In two-thirds of Colorado's school districts that have approved new taxes, school boards have succumbed to teachers union pressure and declined to share the new revenues with charters.
The inequitable distribution of funds seems counterintuitive to American values. Our culture traditionally rewards good outcomes, which means charter schools should be entitled to at least an equal amount of new tax money. After all, the Colorado Department of Education found charter school students on average score higher on state tests than their peers in traditional public schools.
Probably because charters deliver good results, they have seen a 30 percent increase in enrollment statewide since 2013. More than 108,000 Colorado students were enrolled in charters for the 2015-16 school year, and charter student populations were more diverse than the populations in traditional schools.
By all meaningful measures, charter schools have improved education in Colorado. They should be rewarded, not left out, when taxpayers devote more money to education.
HB1375 will put an end to the practice of depriving charter schools of new tax revenues.
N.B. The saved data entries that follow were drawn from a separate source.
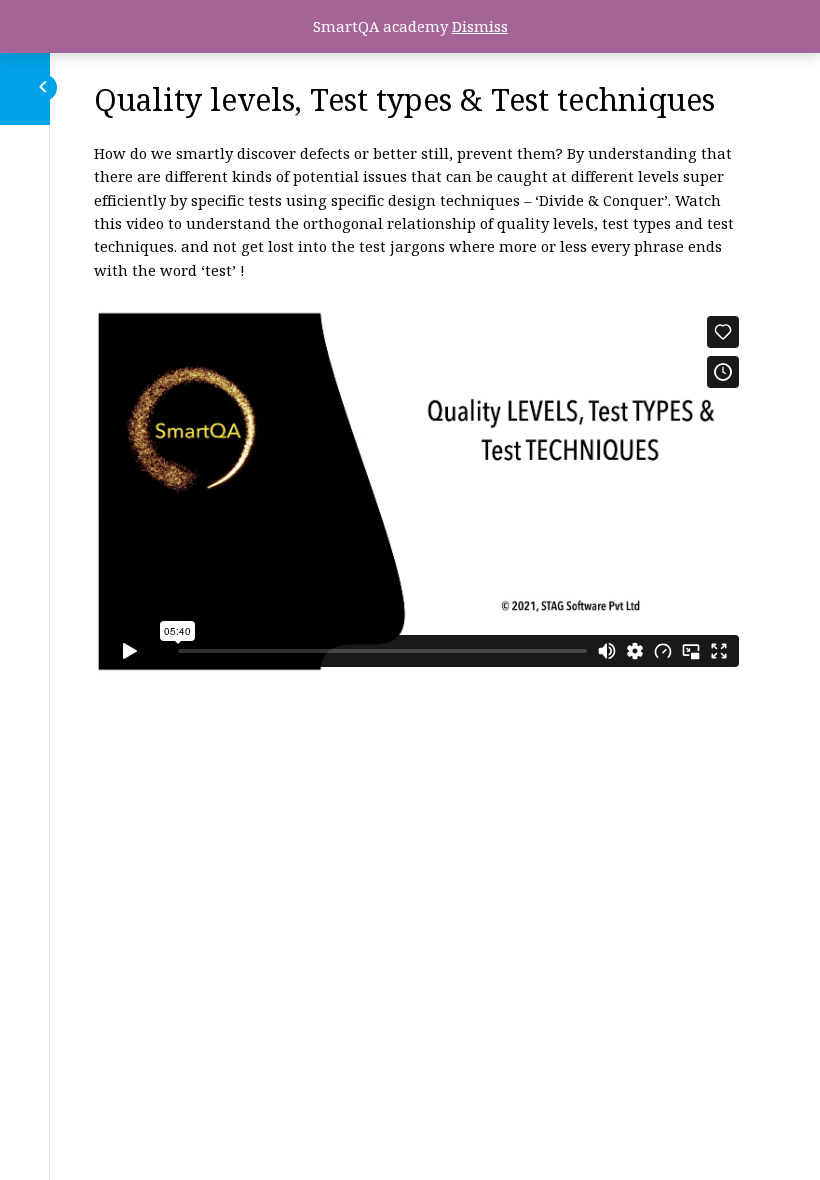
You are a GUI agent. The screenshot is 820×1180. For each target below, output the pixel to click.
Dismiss (480, 26)
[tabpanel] (420, 408)
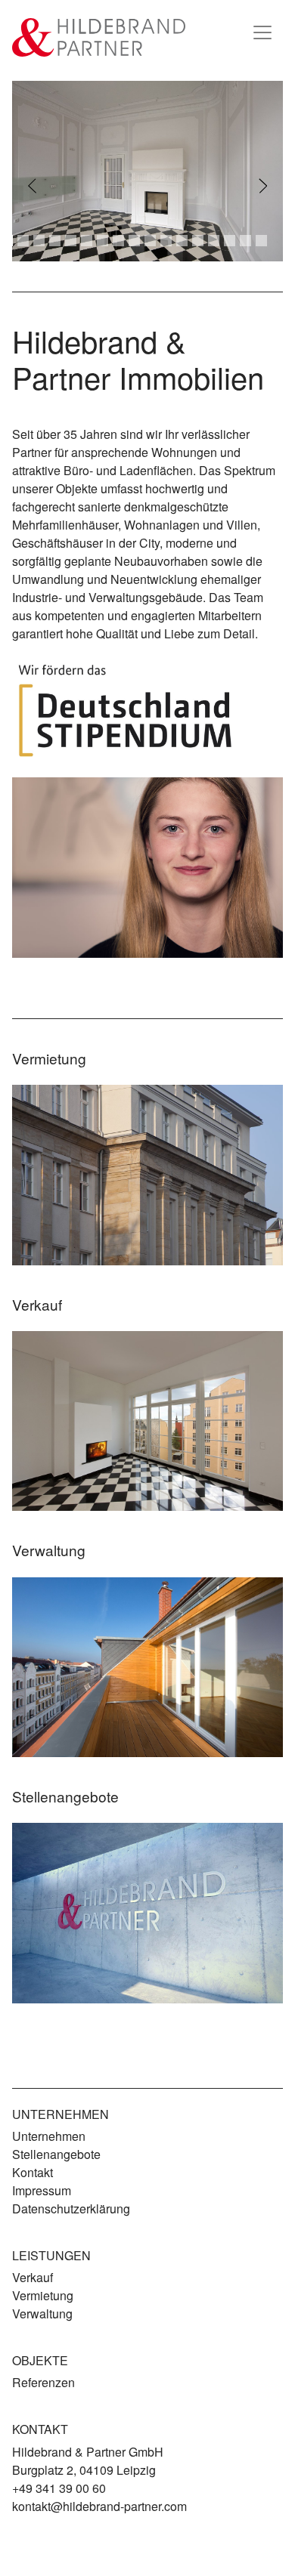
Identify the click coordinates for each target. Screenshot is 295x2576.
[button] (32, 186)
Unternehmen (48, 2136)
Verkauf (32, 2277)
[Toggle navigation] (262, 32)
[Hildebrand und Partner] (98, 37)
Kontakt (32, 2172)
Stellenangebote (56, 2154)
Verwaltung (42, 2313)
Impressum (41, 2190)
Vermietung (42, 2295)
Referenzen (43, 2382)
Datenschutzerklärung (71, 2208)
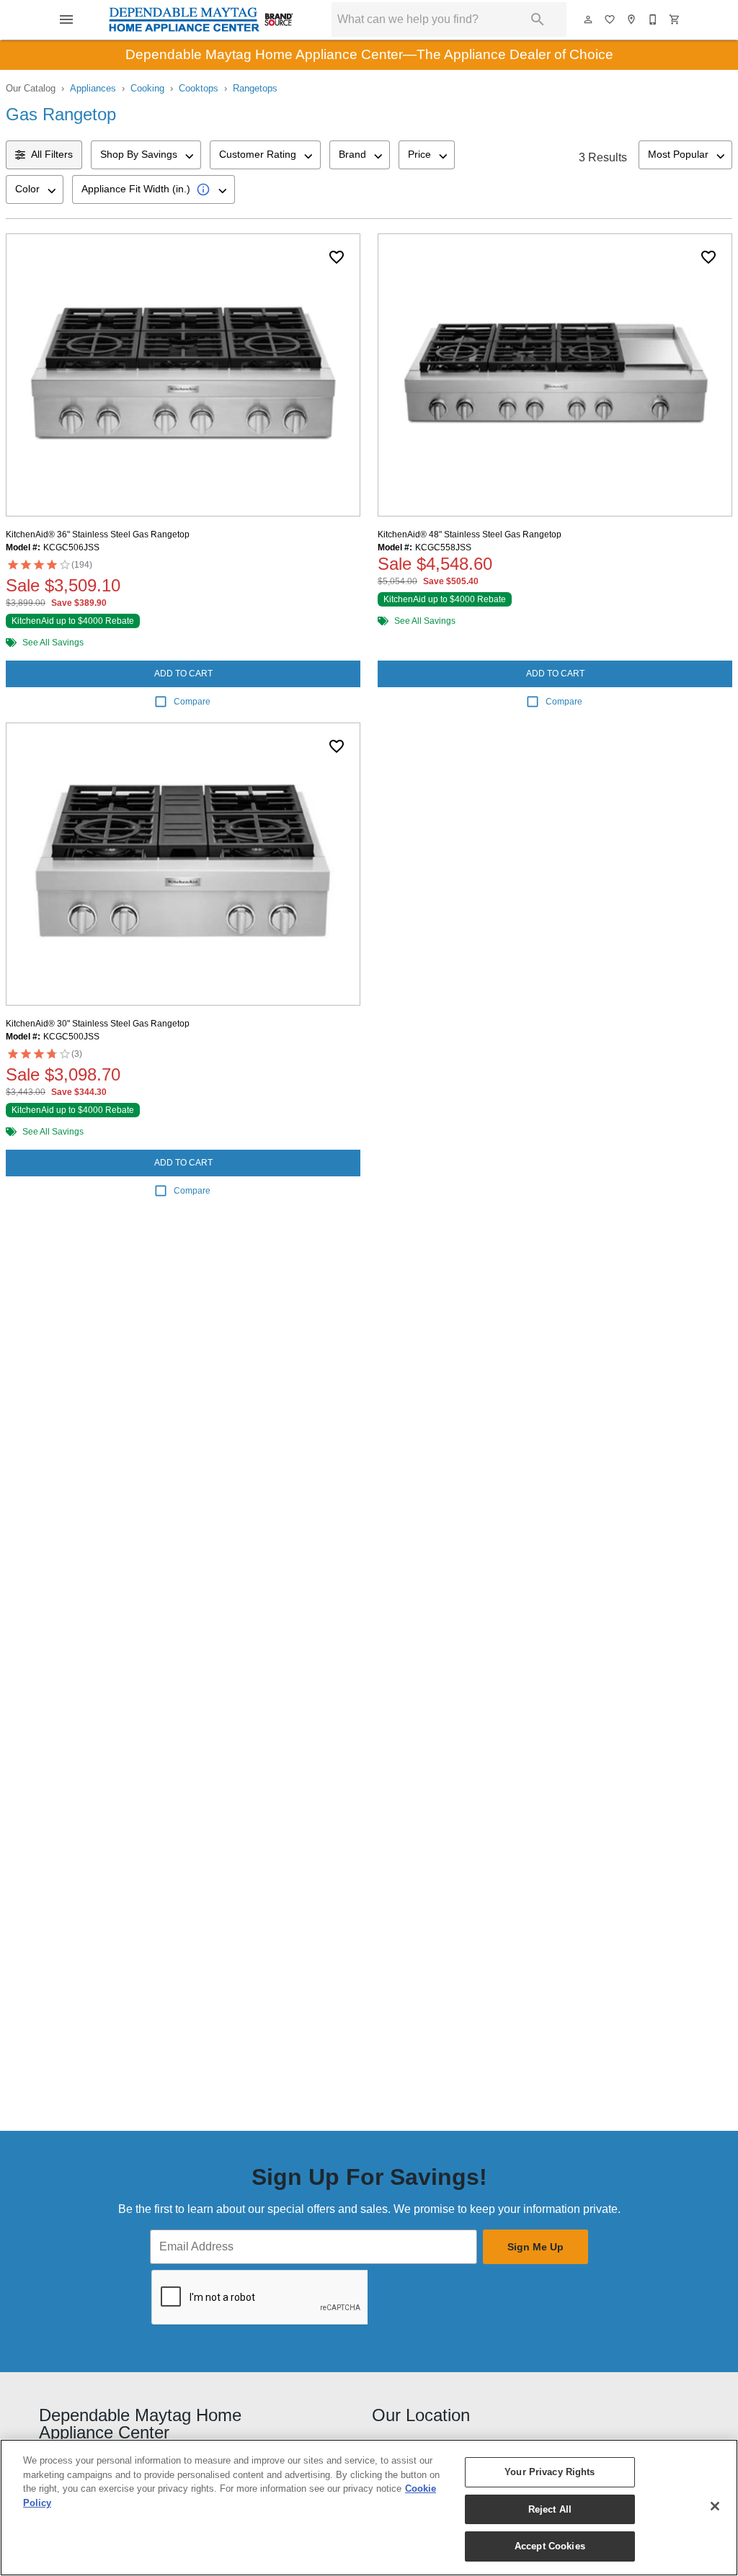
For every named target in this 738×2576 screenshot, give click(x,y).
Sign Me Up (535, 2247)
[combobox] (146, 154)
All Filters (52, 154)
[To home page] (201, 20)
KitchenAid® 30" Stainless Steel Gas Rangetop (98, 1024)
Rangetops (255, 88)
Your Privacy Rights (549, 2472)
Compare (192, 702)
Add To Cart (183, 673)
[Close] (715, 2506)
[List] (610, 19)
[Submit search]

When signed into law, it will require school districts to develop plans in time for the 2019-20 school year to share new tax revenues equitably with charter schools.
Major sponsors of the bipartisan bill include State Sen. Owen Hill, R-Colorado Springs, who told us the bill will "treat all children equally within a district."
"We will not discriminate if you choose to go to one form of school on one side of the street versus a different form of public school on the other side of the street," Hill said, as quoted by The Complete Colorado.
If all goes as planned, HB1375 will become law when the governor signs it at 9:05 a.m. at the Rocky Mountain Prep Southwest charter school in Denver.
This is a bipartisan move toward equal opportunity in our state's public school system. It will be another policy designed to make Colorado a place for children, families and businesses to excel.